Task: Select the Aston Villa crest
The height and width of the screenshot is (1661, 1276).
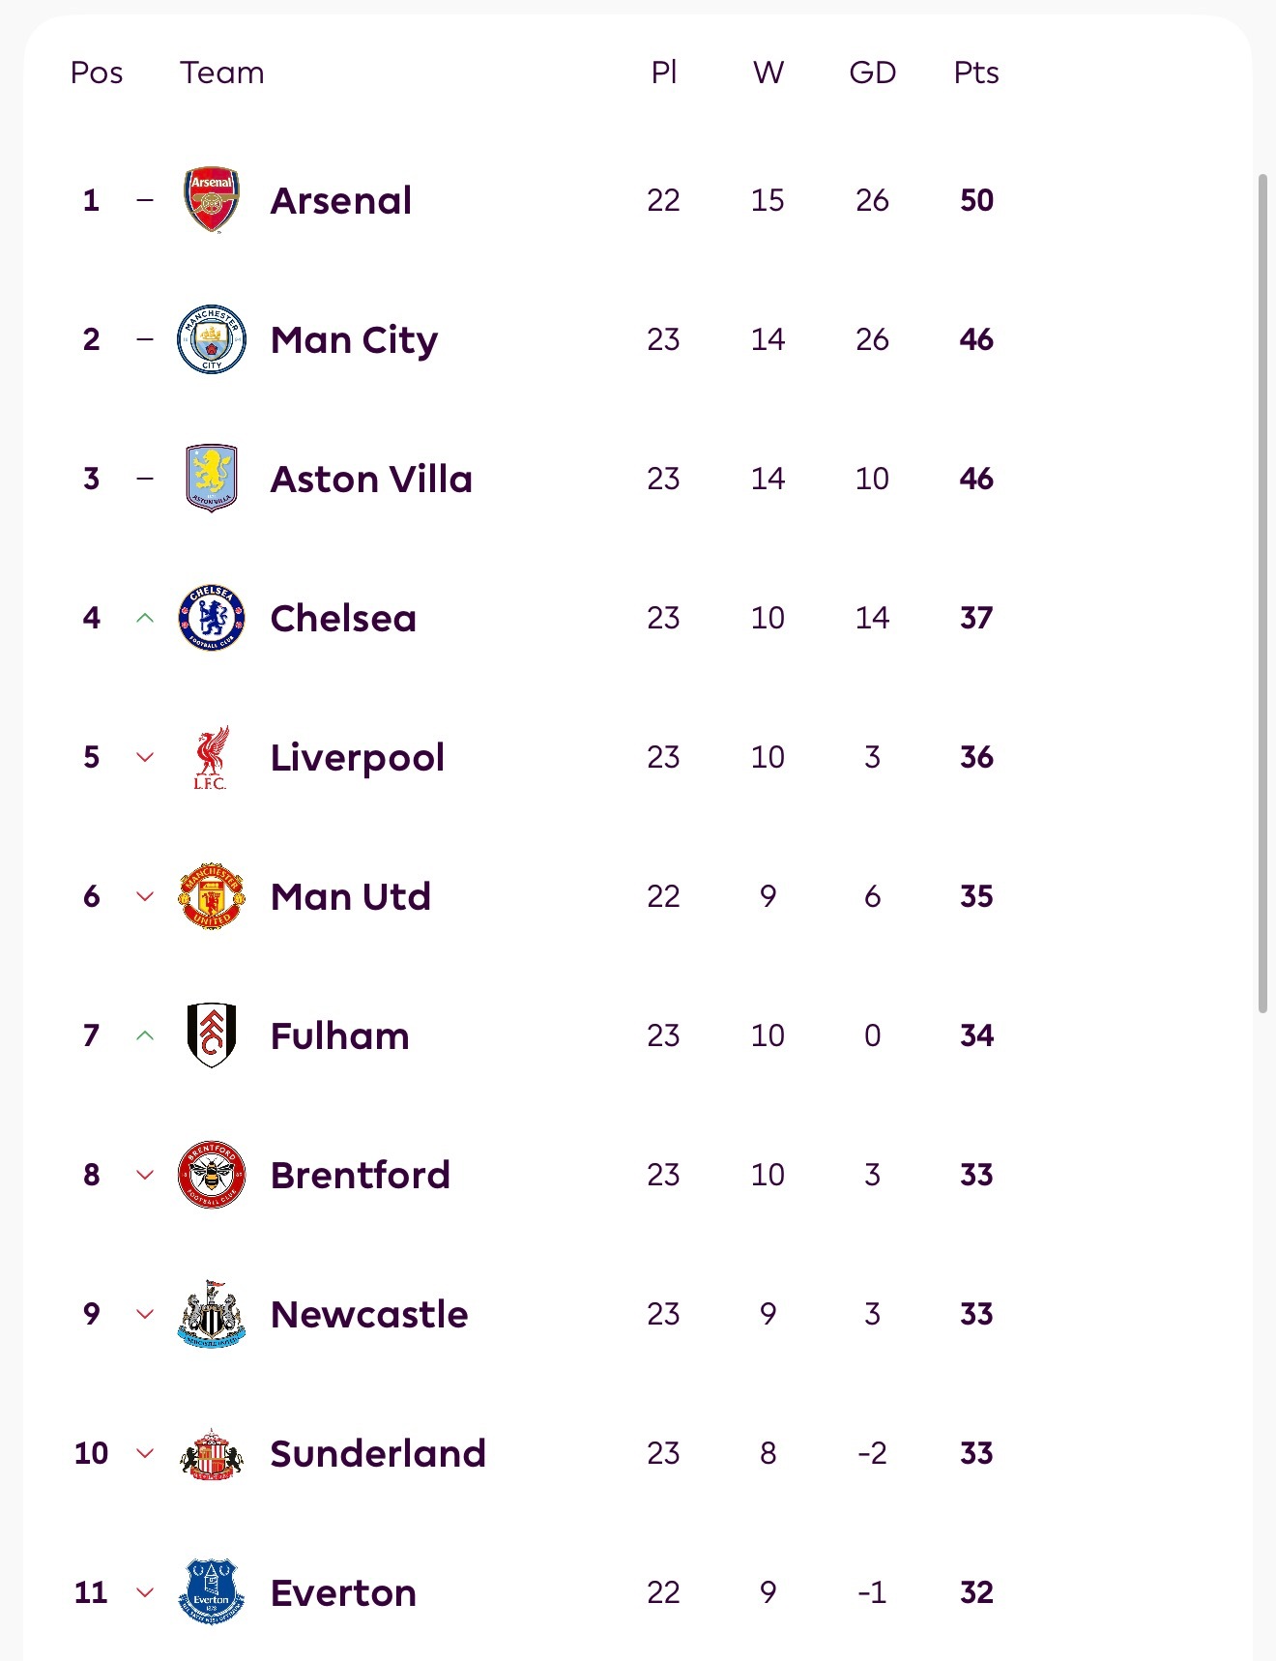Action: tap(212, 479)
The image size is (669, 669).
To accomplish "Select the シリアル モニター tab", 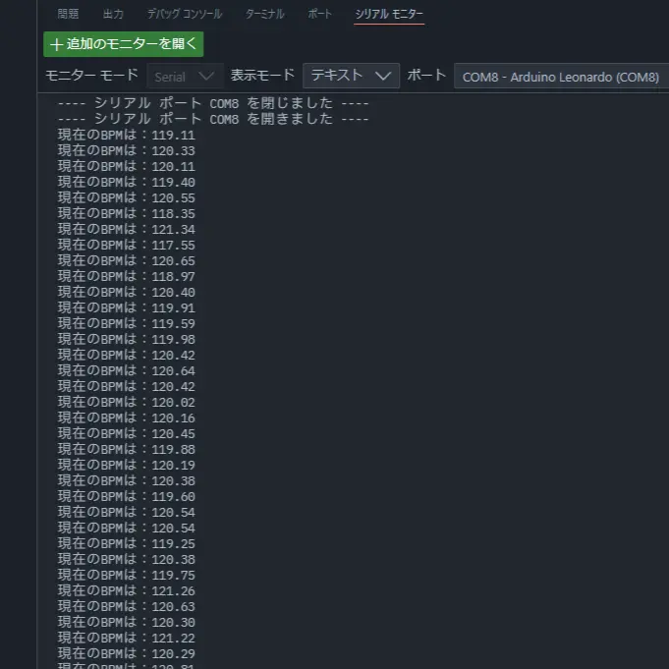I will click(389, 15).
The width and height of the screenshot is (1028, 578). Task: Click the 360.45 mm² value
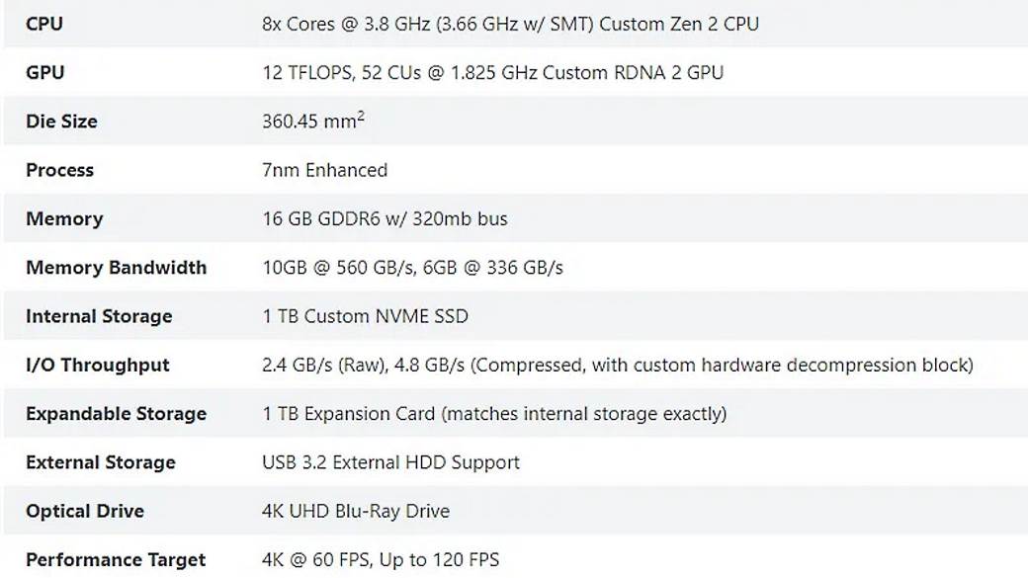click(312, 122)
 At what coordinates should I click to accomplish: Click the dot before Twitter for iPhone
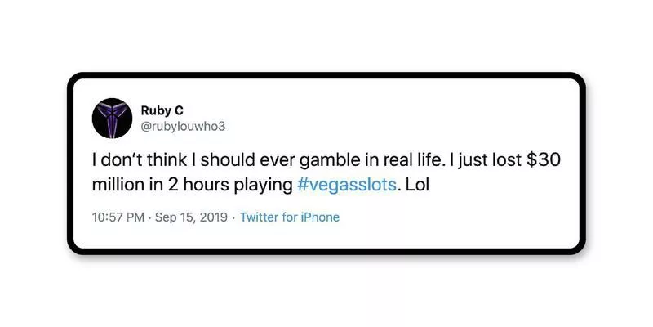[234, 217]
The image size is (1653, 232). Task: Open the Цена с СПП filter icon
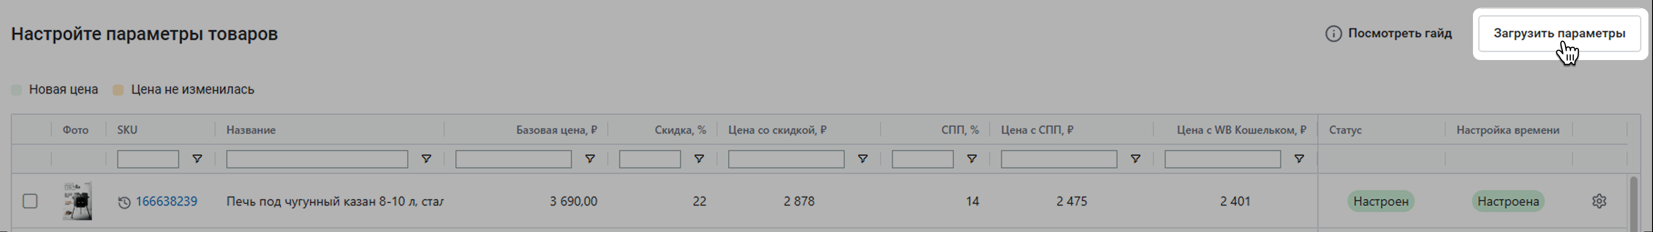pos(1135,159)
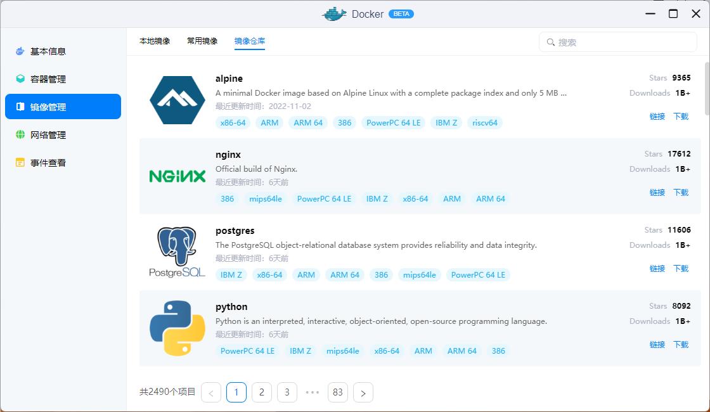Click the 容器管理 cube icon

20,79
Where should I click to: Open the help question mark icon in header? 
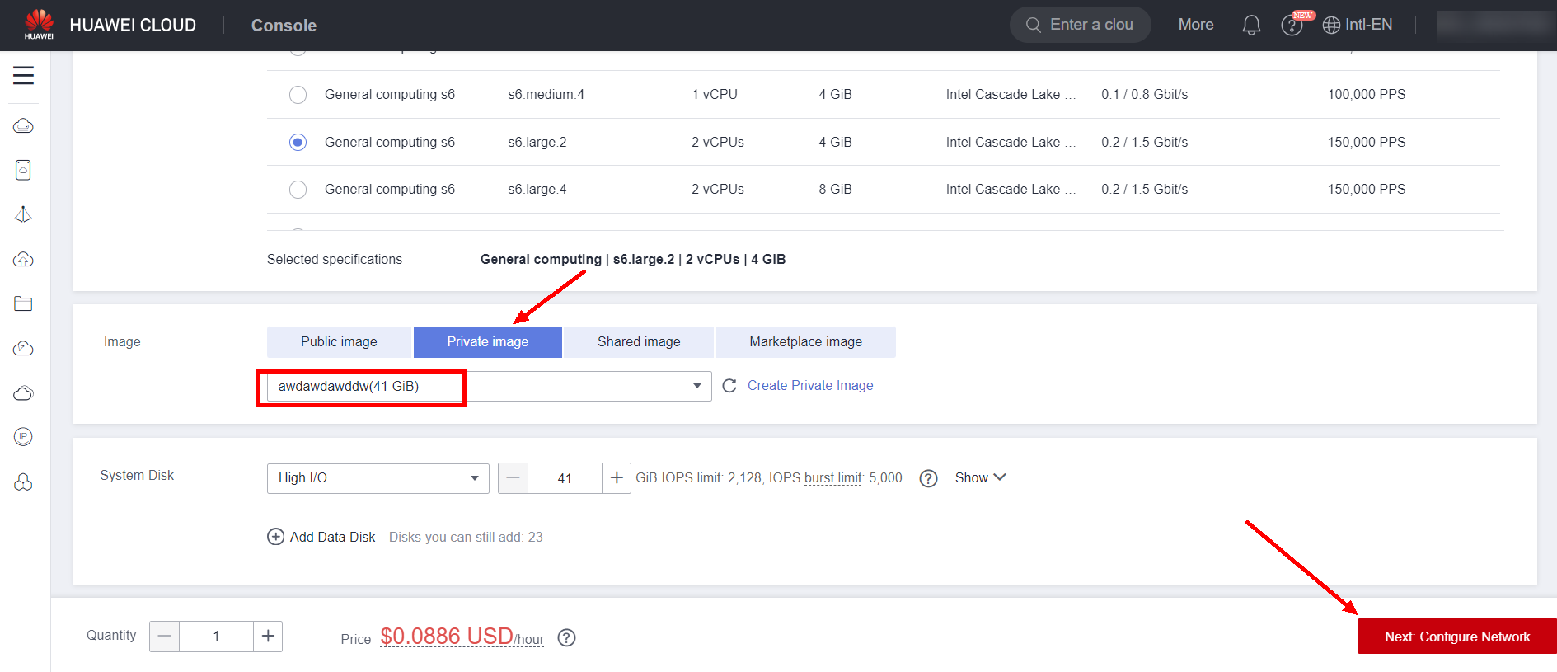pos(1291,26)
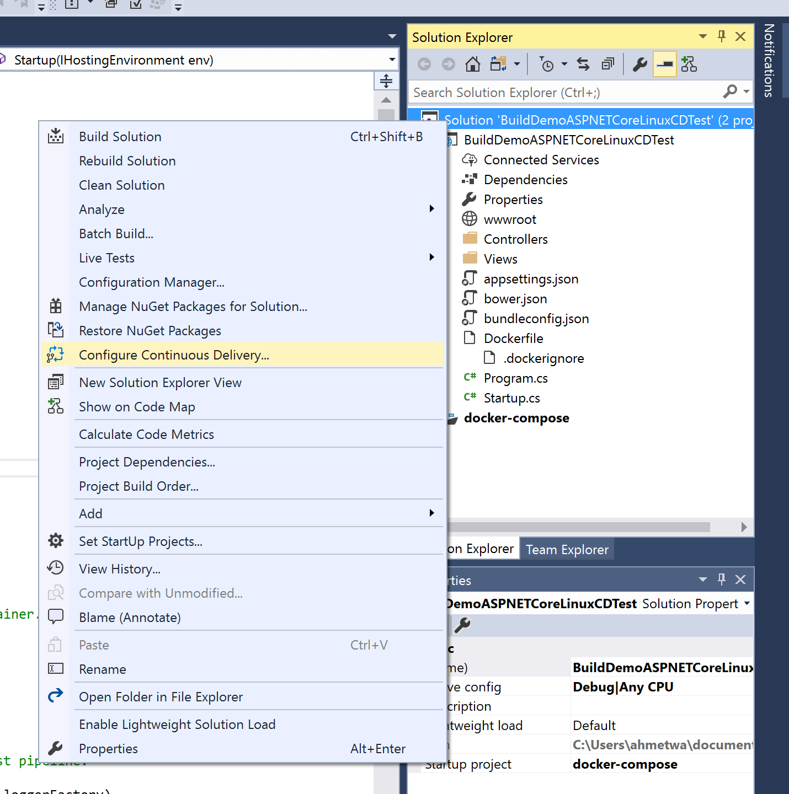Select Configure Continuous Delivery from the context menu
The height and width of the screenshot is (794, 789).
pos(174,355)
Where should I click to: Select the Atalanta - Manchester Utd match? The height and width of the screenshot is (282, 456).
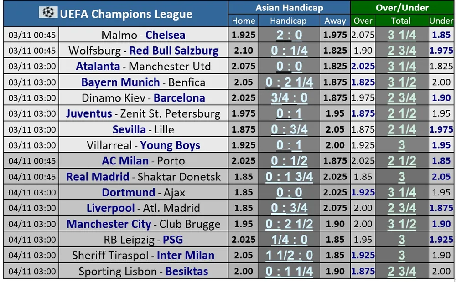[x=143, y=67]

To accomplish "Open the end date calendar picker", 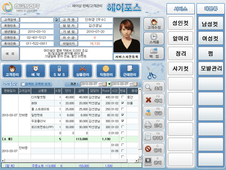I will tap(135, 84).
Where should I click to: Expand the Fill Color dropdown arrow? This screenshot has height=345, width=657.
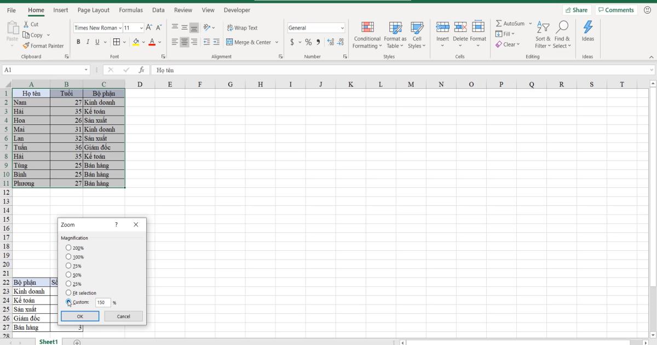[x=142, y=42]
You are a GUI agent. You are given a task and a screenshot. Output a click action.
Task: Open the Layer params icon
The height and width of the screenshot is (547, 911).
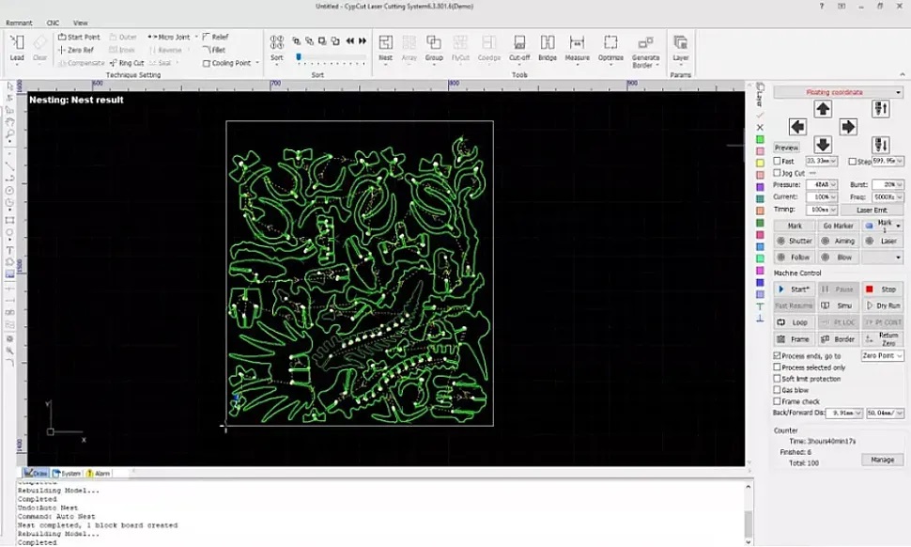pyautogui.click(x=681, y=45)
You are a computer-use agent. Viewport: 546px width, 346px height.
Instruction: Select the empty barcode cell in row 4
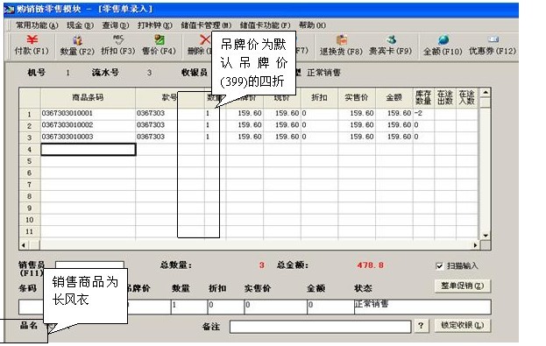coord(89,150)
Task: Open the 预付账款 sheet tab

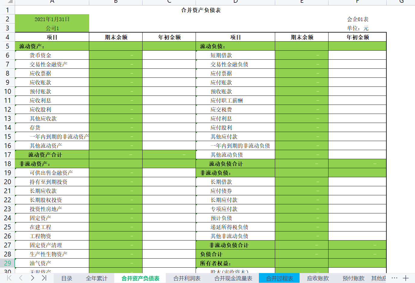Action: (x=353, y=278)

* [AIM OF THE EXERCISE]
How many lines of these entries contain the string "agent"? Reply with the number alone.

* [WRITTEN REPLY]
2